YOUR ASSIGNMENT
Determine the number of lines in the listing below in which the word "computer" is present, and state it without comment.

RECORD EXCERPTS
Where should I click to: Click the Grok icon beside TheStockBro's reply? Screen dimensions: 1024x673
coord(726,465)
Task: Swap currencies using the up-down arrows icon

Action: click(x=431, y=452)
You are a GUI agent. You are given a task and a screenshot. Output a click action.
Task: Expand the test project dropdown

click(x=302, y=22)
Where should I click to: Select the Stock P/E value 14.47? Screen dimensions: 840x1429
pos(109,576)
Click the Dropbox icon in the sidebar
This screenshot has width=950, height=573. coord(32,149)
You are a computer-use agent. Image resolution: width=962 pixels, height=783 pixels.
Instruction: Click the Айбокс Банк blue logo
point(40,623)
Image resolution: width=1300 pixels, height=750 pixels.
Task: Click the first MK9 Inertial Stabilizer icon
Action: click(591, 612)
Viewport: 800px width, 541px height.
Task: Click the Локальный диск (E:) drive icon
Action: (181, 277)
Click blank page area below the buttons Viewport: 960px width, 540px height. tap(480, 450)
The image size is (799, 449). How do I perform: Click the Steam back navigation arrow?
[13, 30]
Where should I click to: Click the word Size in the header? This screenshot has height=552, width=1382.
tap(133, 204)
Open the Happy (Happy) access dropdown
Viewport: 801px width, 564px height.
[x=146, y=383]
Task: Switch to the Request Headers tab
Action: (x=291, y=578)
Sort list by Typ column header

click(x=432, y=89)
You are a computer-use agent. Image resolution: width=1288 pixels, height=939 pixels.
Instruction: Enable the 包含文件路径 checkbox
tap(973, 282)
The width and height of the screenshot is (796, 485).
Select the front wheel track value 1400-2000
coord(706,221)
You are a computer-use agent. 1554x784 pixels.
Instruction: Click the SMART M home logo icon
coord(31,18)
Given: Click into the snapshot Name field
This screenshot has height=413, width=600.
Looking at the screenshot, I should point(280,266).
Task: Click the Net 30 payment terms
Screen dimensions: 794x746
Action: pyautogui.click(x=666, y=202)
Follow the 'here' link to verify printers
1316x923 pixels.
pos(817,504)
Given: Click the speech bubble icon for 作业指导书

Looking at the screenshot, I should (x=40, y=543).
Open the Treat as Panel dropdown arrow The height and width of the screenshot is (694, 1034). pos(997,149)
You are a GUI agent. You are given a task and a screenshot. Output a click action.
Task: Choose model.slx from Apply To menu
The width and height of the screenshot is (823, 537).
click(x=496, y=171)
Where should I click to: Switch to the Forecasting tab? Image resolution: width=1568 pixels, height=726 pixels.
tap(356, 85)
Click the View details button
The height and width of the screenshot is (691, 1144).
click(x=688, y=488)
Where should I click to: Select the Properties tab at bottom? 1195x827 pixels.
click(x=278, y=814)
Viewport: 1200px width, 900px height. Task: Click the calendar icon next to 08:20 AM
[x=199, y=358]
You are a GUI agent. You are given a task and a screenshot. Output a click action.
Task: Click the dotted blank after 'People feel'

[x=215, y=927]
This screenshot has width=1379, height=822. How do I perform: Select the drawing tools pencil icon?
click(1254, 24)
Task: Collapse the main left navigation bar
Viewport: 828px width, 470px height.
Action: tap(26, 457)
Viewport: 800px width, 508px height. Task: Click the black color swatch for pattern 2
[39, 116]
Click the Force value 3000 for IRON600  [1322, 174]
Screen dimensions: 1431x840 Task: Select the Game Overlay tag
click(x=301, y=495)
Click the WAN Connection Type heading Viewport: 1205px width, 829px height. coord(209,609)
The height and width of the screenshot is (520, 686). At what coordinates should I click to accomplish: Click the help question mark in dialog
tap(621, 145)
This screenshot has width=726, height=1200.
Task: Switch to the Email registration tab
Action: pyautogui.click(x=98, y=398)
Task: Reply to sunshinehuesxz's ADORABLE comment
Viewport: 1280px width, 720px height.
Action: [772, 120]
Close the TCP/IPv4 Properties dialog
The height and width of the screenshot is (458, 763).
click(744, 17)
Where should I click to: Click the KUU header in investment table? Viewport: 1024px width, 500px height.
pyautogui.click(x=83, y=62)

EXERCISE RESPONSE
3